Figure 6 shows magnesium and cobalt concentration for BG-Mg and BG-Co, respectively. Co ion is not available in DMEM and so the only source of cobalt ion is Co-doped bioactive glass. Data show that the concentration of Co ion is in its highest amount in the first day after soaking in DMEM. This is another indication of fast degradation of the bioactive glass. The Co concentration is decreased in the second day and then increased. However, the magnesium ion concentration is increased until the second day and then it is decreased. The alterations in Co and Mg concentrations in different days show the unstable surface adsorption behavior of bioactive glass in the culture medium.

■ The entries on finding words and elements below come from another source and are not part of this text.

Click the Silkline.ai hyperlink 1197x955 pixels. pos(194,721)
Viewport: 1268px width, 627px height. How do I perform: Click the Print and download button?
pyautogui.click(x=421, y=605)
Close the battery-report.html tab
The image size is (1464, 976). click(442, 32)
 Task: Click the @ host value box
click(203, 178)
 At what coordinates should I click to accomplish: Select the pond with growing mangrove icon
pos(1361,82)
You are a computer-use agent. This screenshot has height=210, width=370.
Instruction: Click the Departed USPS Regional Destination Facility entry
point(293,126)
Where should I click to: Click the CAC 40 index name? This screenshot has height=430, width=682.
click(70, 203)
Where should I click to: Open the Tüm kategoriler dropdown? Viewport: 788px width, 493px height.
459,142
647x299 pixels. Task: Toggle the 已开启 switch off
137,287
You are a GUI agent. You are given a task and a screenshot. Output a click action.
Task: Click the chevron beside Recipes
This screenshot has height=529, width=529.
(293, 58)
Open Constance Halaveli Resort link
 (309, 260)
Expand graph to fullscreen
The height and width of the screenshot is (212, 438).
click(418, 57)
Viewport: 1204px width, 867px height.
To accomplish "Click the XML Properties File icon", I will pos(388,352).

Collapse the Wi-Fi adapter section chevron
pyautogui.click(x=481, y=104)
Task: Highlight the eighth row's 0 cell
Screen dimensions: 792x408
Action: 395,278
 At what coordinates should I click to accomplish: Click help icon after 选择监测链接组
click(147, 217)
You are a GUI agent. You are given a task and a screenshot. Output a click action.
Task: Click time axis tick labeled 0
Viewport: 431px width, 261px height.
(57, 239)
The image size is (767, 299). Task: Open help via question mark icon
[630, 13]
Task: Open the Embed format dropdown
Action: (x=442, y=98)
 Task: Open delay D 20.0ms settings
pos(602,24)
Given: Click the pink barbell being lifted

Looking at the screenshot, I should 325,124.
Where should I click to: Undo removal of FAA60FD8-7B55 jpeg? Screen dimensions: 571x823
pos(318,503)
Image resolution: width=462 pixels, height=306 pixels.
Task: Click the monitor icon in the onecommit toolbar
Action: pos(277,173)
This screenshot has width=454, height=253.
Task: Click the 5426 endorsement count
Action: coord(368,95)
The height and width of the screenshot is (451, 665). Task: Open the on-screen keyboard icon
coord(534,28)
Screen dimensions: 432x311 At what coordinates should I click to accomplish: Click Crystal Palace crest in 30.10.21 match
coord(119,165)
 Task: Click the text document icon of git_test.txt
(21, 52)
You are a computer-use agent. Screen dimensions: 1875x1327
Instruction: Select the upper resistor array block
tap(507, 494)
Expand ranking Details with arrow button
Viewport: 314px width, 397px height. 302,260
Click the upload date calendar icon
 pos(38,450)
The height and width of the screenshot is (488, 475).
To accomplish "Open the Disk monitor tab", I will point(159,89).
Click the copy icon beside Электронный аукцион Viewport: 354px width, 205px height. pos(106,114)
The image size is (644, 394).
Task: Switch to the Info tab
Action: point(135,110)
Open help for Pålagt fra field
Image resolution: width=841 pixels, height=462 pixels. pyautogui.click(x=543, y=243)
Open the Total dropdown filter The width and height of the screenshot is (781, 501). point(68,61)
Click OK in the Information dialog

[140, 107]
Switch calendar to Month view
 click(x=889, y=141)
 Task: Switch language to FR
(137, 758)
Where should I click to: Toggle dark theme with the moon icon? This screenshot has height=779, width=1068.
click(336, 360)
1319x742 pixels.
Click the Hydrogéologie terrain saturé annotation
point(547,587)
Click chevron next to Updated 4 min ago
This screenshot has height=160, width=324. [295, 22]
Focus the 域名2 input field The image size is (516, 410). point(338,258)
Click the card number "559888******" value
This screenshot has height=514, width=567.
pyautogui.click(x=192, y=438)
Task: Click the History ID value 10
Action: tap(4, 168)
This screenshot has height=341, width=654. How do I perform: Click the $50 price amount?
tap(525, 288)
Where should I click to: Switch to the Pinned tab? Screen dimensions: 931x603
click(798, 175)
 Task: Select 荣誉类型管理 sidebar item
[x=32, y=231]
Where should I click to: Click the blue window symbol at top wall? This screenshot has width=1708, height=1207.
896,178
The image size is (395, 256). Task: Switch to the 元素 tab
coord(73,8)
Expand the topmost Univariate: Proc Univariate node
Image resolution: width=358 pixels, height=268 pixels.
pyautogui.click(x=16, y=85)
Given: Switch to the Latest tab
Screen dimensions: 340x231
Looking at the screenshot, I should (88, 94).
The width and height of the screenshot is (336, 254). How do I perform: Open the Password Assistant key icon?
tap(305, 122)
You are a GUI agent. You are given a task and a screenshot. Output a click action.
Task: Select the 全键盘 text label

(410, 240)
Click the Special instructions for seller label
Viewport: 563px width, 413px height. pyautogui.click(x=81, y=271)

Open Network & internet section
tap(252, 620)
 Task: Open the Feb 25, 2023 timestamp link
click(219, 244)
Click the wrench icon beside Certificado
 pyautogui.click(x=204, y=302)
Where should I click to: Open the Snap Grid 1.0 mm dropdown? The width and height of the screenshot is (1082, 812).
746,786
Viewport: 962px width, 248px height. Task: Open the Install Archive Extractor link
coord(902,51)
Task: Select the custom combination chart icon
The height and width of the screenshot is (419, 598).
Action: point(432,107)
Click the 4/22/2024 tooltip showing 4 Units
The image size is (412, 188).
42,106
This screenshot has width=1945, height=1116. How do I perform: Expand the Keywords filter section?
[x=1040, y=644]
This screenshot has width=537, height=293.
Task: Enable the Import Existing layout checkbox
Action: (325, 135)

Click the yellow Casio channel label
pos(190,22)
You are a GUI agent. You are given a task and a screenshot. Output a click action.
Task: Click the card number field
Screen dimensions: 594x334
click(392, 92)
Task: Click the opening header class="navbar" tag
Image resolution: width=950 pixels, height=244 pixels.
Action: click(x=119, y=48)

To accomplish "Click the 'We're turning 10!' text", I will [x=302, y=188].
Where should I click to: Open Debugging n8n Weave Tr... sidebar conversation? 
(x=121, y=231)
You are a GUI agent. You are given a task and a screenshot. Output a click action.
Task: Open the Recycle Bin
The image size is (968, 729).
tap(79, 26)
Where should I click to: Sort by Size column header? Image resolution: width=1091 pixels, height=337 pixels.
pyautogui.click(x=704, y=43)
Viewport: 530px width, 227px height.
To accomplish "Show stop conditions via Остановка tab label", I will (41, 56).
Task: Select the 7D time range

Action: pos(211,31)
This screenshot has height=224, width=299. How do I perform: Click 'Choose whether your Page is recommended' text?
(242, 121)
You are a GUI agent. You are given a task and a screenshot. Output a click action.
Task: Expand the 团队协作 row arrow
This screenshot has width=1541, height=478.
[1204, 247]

Also, the addition of bioactive glass has reduced contraction of the PLGA/collagen scaffold in contact with the culture medium (data not shown). Many studies have reported shrinkage of electrospun polymeric scaffolds when they are exposed to culture medium (Xie et al. 2011; Cui et al. 2012). It happens because during electrospinning process, polymer chains are exposed to a high electric field and stretched along field direction. This produces inner stress in the elongated fibers. When polymer is soaked in solution with high enough temperature, i.e., close or higher than polymer glass transition temperature, macromolecules acquire mobility and consequently fibers are shrunk (Ru et al. 2015). For successful implantation of skin substitutes in skin surgeries, no size alteration should happen. Moreover, dimensional instability and porosity changes of scaffold can negatively affect cell attachment and infiltration into the scaffold (Ru et al. 2015). Therefore, reducing the contraction of scaffold is another positive effect of bioactive glass addition.

Conclusion

We investigated the effect of CoO- or MgO-doped 64S bioglass nanoparticles coating on PLGA/collagen composite scaffold. The analysis showed fast degradation of bioglass in culture medium. Although the concentration of Si and Co increased due to bioglass degradation, the concentrations of P and Ca decreased after 3 days, which was attributed to ion precipitation on bioactive glass nanoparticles. Coating of PLGA/collagen with BG nanoparticles significantly increased attachment and viability of the fibroblast cells and enhanced dimensional stability of the scaffold. However, the VEGF secretion decreased in BG-coated sample compared to the uncoated scaffold. This could be attributed to a high concentration of ions in culture medium because of nanoparticle fast degradation. Future works should determine the optimum concentration/particle size of bioactive glass nanoparticles for improving angiogenesis of PLGA/collagen scaffold.